## Instructions for the task:
Edit the material below by replacing "computer-use agent" with "screen assistant" everywhere it appears, and keep everything else as it is.

Element and text position data:
◇ ◇ ◇

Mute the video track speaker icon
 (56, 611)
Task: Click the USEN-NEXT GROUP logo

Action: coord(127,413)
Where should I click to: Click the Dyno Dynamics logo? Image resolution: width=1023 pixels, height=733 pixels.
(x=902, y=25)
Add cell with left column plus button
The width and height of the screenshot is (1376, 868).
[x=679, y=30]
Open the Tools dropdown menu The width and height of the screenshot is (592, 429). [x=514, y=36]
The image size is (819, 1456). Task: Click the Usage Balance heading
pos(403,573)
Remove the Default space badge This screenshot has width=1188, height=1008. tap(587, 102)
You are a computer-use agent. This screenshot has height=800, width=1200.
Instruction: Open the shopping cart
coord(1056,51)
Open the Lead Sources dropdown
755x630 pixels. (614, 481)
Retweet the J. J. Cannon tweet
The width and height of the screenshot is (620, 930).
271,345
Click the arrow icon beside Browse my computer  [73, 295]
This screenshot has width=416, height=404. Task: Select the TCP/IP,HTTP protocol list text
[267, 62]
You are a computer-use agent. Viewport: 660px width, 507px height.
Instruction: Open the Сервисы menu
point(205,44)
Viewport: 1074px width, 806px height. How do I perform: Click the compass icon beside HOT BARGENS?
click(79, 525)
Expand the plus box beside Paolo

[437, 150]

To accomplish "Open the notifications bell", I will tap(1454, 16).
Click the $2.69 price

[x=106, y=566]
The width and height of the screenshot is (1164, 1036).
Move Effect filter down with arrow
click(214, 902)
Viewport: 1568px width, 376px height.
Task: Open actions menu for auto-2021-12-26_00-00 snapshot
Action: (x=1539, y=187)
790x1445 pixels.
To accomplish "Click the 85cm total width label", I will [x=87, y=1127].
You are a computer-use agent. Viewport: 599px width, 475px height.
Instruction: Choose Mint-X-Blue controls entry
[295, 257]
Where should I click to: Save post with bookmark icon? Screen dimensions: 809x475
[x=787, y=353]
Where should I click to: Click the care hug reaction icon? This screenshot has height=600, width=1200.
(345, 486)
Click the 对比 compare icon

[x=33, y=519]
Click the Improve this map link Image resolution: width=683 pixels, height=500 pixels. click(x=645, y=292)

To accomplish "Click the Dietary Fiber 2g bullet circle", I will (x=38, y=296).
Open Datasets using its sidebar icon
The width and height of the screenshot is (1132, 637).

◇ ◇ ◇

## Solution to the exercise:
Mute the video track speaker icon
 (56, 611)
Task: Click the USEN-NEXT GROUP logo

Action: coord(127,413)
Where should I click to: Click the Dyno Dynamics logo? Image resolution: width=1023 pixels, height=733 pixels.
(x=902, y=25)
Add cell with left column plus button
The width and height of the screenshot is (1376, 868).
[x=679, y=30]
Open the Tools dropdown menu The width and height of the screenshot is (592, 429). [x=514, y=36]
The image size is (819, 1456). Task: Click the Usage Balance heading
pos(403,573)
Remove the Default space badge This screenshot has width=1188, height=1008. tap(587, 102)
You are a screen assistant. This screenshot has height=800, width=1200.
Instruction: Open the shopping cart
coord(1056,51)
Open the Lead Sources dropdown
755x630 pixels. (614, 481)
Retweet the J. J. Cannon tweet
The width and height of the screenshot is (620, 930).
271,345
Click the arrow icon beside Browse my computer  [73, 295]
This screenshot has width=416, height=404. Task: Select the TCP/IP,HTTP protocol list text
[267, 62]
You are a screen assistant. Viewport: 660px width, 507px height.
Instruction: Open the Сервисы menu
point(205,44)
Viewport: 1074px width, 806px height. How do I perform: Click the compass icon beside HOT BARGENS?
click(79, 525)
Expand the plus box beside Paolo

[437, 150]

To accomplish "Open the notifications bell", I will tap(1454, 16).
Click the $2.69 price

[x=106, y=566]
The width and height of the screenshot is (1164, 1036).
Move Effect filter down with arrow
click(214, 902)
Viewport: 1568px width, 376px height.
Task: Open actions menu for auto-2021-12-26_00-00 snapshot
Action: (x=1539, y=187)
790x1445 pixels.
To accomplish "Click the 85cm total width label", I will [x=87, y=1127].
You are a screen assistant. Viewport: 599px width, 475px height.
Instruction: Choose Mint-X-Blue controls entry
[295, 257]
Where should I click to: Save post with bookmark icon? Screen dimensions: 809x475
[x=787, y=353]
Where should I click to: Click the care hug reaction icon? This screenshot has height=600, width=1200.
(345, 486)
Click the 对比 compare icon

[x=33, y=519]
Click the Improve this map link Image resolution: width=683 pixels, height=500 pixels. click(x=645, y=292)

To accomplish "Click the Dietary Fiber 2g bullet circle", I will (x=38, y=296).
Open Datasets using its sidebar icon
The width and height of the screenshot is (1132, 637).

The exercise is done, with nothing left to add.